# Stellar Forge Simulator: Planet Property Model Training

## 1. Imports

In [None]:
import numpy as np
import random
import matplotlib.pyplot as plt
import joblib
from sklearn.model_selection import train_test_split, GridSearchCV
from sklearn.preprocessing import PolynomialFeatures
from sklearn.linear_model import LinearRegression
from sklearn.pipeline import Pipeline
from sklearn.metrics import mean_squared_error, r2_score

## 2. Data Generation/Loading

In [None]:
# Simulate loading or generating data
# In a real scenario, this might load data from a file or database.
# Here, we generate synthetic data representing plausible relationships
# between orbital distance and planet properties.

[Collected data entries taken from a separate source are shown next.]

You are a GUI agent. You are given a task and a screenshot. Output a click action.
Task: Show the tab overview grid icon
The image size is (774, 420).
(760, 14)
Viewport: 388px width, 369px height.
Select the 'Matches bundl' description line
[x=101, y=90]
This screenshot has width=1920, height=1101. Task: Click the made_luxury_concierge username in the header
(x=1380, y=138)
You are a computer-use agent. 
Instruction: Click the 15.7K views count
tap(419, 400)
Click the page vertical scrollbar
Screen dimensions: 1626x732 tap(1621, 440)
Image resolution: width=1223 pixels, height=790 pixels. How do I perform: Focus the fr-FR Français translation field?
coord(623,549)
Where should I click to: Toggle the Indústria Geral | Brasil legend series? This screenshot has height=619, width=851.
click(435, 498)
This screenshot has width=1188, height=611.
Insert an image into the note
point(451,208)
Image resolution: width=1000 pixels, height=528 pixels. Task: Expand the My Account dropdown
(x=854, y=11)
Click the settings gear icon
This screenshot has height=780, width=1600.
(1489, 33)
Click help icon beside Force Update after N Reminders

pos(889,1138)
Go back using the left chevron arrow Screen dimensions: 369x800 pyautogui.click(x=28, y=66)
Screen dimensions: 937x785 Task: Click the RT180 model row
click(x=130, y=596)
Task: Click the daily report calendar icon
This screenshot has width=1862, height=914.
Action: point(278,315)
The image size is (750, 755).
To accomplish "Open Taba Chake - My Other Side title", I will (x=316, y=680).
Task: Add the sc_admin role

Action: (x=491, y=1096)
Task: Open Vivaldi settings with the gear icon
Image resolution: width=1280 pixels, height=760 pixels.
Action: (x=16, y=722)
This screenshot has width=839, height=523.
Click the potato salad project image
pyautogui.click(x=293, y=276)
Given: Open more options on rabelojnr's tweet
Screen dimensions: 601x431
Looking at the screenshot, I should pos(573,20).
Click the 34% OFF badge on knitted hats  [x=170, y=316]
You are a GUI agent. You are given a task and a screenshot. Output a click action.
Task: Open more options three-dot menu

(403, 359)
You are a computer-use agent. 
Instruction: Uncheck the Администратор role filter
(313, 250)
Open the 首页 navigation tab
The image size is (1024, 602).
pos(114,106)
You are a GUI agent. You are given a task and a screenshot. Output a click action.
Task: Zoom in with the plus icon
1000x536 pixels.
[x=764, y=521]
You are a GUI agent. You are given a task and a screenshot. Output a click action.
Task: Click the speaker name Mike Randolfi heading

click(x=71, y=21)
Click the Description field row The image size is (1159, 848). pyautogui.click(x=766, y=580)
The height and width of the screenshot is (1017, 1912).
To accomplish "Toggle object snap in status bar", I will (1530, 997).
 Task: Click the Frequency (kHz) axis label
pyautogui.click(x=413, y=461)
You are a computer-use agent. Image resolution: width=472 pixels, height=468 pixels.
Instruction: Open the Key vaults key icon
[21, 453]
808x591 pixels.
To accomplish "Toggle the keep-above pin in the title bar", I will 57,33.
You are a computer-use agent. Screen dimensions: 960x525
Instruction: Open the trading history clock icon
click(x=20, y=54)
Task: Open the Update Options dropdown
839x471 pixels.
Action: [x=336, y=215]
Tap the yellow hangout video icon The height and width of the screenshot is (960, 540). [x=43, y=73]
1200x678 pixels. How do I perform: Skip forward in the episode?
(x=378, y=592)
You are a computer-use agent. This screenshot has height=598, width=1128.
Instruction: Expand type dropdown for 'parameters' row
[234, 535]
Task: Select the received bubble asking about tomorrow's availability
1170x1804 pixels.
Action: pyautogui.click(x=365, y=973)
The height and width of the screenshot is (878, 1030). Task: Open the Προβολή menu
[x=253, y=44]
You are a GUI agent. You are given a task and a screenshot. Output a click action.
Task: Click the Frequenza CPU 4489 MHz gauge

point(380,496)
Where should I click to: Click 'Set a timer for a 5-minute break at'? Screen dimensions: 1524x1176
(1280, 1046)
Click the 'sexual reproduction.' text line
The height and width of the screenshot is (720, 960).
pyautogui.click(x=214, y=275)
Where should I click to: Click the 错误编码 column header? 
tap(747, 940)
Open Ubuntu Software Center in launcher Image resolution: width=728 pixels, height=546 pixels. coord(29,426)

def generate_synthetic_planet_data(num_samples=1000, seed=42):
    """Generates synthetic data for planet properties based on orbital distance."""
    np.random.seed(seed)
    random.seed(seed)
    
    # Orbital distance (AU) - Independent variable
    # Skew distribution slightly towards closer orbits, but allow far ones
    orbital_distance = np.random.gamma(2, 3, num_samples) + 0.2 # Ensure min distance
    orbital_distance = np.clip(orbital_distance, 0.2, 50) # Realistic range
    
    # Planet Mass (Earth masses) - Dependent variable
    # Complex relationship: lower mass close, peak in middle, lower far out
    mass_base = 5 * np.exp(-(orbital_distance - 5)**2 / 15) + 0.5 # Gas giant peak around 5 AU
    mass_rocky = 1.5 * np.exp(-orbital_distance / 1.0) + 0.1 # Rocky planets closer
    mass = mass_base + mass_rocky
    # Add noise
    mass_noise = np.random.normal(0, mass * 0.3, num_samples) # Noise proportional to mass
    mass = np.abs(mass + mass_noise) # Ensure positive mass
    mass = np.clip(mass, 0.01, 1000) # Realistic bounds

    # Planet Radius (Earth radii) - Dependent variable
    # Generally related to mass (mass ~ radius^3 for similar density)
    # Density varies: rocky planets denser than gas giants
    density_factor = 1.0 + 1.5 * np.exp(-orbital_distance / 2.0) # Higher density closer
    radius = (mass / density_factor)**(1/3)
    # Add noise
    radius_noise = np.random.normal(0, radius * 0.15, num_samples)
    radius = np.abs(radius + radius_noise)
    radius = np.clip(radius, 0.1, 25) # Realistic bounds (Earth=1, Jupiter~11)
    
    # Planet Temperature (K) - Dependent variable (Simplified)
    # Assume star luminosity is constant, temperature decreases with distance (T ~ 1/sqrt(d))
    # Let's use a base temperature at 1 AU (e.g., 280 K)
    temperature = 280 / np.sqrt(orbital_distance)
    # Add noise
    temp_noise = np.random.normal(0, 20, num_samples) # Constant noise level
    temperature = np.abs(temperature + temp_noise)
    temperature = np.clip(temperature, 10, 2000) # Realistic bounds
    
    # Reshape orbital_distance for scikit-learn
    X = orbital_distance.reshape(-1, 1)
    
    # Target variables
    y_mass = mass
    y_radius = radius
    y_temp = temperature
    
    return X, y_mass, y_radius, y_temp

# Generate the data
X, y_mass, y_radius, y_temp = generate_synthetic_planet_data(num_samples=1500)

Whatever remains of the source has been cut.